The results showed that the researchers could move qubits into the “weak noise phase” by adjusting quantum correlations and noise levels. The calculations grew sufficiently intricate in this condition to show that the Sycamore chip could perform better than classical systems.

“We are focused on developing practical applications for quantum computers that cannot be done on a classical computer,” officials of Google Quantum AI emailed Live Science. “This study represents a major advancement in that regard. “The next challenge is to show a ‘beyond classical’ application that has practical implications.”

But since quantum computers still generate noisy data, they still have to perform a lot of quantum “error correction” as the number of qubits increases to keep the qubits in the “weak noise phase,” they said.

In contrast to traditional computer bits, which can only process data in sequence, qubits, which are integrated into QPUs, use the laws of quantum physics to do computations in parallel. A machine’s power increases exponentially with the number of qubits on its QPU. A quantum computer might do tasks that would take a classical computer thousands of years to complete in a matter of seconds because of their parallel processing capabilities.

However, qubits are “noisy,” which means that interference can cause them to malfunction; around 1 in 100 qubits fail, compared to 1 in 1 billion, billion bits. Environmental disruptions like temperature variations, magnetic forces, or even space radiation are a few examples.

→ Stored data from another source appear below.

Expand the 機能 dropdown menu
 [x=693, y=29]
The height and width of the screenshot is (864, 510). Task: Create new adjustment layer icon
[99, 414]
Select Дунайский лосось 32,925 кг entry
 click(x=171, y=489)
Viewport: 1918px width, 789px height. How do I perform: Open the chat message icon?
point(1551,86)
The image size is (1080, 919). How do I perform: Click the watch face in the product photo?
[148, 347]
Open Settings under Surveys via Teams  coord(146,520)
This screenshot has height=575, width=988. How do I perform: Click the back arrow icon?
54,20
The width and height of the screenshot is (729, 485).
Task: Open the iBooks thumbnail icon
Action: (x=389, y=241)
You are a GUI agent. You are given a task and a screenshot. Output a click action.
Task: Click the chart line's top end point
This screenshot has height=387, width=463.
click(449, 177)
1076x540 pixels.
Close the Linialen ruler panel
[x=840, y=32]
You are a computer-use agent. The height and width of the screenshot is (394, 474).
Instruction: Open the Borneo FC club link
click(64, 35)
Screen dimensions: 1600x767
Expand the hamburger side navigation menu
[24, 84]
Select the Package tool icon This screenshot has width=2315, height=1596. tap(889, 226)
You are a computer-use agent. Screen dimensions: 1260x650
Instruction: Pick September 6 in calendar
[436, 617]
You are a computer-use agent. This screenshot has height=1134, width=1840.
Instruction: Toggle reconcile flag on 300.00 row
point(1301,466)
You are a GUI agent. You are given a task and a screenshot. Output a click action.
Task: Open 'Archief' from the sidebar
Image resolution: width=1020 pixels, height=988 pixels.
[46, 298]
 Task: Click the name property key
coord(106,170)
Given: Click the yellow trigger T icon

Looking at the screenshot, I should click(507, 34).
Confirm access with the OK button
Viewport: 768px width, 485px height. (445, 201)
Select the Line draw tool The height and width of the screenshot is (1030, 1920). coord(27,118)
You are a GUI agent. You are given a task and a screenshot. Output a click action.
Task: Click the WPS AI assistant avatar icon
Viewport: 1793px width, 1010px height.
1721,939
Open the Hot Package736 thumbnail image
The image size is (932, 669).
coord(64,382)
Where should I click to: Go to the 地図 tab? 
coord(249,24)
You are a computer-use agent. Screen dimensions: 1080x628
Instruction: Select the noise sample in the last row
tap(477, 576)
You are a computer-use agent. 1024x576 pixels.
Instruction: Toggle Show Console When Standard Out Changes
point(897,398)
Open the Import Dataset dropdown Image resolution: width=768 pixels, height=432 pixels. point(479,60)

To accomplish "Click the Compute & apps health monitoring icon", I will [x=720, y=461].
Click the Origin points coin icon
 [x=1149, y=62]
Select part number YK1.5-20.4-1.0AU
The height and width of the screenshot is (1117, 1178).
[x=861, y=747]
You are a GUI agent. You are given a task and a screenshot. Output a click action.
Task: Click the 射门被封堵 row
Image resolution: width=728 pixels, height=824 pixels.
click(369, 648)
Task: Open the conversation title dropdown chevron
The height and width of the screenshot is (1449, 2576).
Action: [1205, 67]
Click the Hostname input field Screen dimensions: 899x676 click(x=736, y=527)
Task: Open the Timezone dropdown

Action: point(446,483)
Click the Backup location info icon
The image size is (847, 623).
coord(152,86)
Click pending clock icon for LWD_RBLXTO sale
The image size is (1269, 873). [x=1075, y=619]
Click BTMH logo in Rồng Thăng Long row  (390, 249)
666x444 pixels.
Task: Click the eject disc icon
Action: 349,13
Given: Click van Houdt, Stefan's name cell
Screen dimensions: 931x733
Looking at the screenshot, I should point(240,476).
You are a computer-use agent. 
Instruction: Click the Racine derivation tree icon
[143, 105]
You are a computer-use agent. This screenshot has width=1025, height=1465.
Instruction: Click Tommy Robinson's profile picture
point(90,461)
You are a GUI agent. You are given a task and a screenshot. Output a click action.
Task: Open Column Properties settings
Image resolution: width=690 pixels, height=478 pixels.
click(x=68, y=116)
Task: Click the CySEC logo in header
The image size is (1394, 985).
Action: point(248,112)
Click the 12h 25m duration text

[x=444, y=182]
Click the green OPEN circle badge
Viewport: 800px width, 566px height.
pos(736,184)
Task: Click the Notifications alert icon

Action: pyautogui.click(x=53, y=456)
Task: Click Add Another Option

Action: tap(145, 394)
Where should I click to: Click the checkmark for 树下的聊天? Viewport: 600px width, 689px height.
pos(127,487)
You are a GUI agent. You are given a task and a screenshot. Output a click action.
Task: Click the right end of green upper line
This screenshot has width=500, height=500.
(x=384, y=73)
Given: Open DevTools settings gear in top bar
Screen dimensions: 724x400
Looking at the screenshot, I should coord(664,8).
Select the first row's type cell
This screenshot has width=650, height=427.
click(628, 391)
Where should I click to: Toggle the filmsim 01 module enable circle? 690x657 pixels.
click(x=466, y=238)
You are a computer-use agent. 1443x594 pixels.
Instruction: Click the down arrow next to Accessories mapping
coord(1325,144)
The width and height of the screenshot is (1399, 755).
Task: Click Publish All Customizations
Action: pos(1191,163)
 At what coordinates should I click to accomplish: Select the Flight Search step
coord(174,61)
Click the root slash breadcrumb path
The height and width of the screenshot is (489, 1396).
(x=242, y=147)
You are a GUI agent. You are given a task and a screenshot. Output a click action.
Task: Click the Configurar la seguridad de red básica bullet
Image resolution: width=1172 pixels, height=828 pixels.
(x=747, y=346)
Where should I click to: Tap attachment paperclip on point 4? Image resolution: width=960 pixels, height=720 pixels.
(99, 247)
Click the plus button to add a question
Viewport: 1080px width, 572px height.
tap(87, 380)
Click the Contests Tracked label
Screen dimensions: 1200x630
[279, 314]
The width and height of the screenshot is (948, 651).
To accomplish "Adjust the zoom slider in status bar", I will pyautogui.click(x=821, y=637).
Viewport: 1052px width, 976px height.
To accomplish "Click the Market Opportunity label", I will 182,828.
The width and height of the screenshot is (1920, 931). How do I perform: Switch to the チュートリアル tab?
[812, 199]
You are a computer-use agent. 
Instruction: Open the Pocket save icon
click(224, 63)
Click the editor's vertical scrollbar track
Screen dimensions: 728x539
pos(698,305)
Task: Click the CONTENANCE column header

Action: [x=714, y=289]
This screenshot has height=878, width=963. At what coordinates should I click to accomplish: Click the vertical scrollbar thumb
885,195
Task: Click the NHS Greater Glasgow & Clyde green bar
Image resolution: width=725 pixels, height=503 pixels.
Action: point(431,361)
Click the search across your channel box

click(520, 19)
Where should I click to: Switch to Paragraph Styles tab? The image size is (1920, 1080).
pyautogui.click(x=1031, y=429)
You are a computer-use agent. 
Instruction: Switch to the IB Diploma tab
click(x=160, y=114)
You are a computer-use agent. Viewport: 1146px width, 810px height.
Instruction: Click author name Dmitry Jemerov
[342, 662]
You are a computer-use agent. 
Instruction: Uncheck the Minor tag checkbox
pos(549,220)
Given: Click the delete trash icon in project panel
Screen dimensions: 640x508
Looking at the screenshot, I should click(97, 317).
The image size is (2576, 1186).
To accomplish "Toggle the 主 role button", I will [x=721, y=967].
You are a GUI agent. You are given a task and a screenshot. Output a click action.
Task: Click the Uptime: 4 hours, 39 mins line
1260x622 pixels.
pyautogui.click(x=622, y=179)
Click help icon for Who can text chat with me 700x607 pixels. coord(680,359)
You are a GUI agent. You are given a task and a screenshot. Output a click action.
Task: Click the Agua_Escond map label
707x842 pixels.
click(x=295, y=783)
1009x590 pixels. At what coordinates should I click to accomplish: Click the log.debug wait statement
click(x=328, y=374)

A quantum computer with millions of qubits or highly advanced error-correction technologies, which are not currently available, would be required to achieve “quantum supremacy,” due to this high error rate. Since there are now only around 1,000 qubits in a single machine, scaling quantum computers is difficult.

However, a recent experiment conducted by Google scientists indicates that quantum computers can beat traditional computers in some operations and endure the present levels of noise. However, when machines grow in size, error correction could still be necessary.

The researchers also tested the fidelity of a 2D grid of superconducting qubits—one of the most prevalent kinds of qubits—using a technique called random circuit sampling (RCS). Superconducting qubits are composed of a superconducting metal held at temperatures that are very near to absolute zero. According to the experts, RCS is the most difficult benchmark to complete on a quantum computer and compares the performance of a quantum computer to that of a traditional supercomputer.

Working qubits may switch between a first phase and a second phase, known as a “weak noise phase,” by setting off specific circumstances, according to the research. The researchers either delayed the spread of quantum correlations or intentionally enhanced the noise in the tests. They came to the conclusion that a quantum computer may do better than a classical computer in this second, “weak noise phase,” since the calculation was so complicated. They used Google’s 67-qubit Sycamore chip to illustrate this.

Some representatives of Google Quantum AI stated, “This is a waypoint on the journey to get to real-world applications, or beyond classical commercial applications,” “On a traditional computer, the applications shouldn’t be reproducible. Our research’s findings represent a major advancement in that regard. You can’t win at anything else if you can’t win at the RCS standard.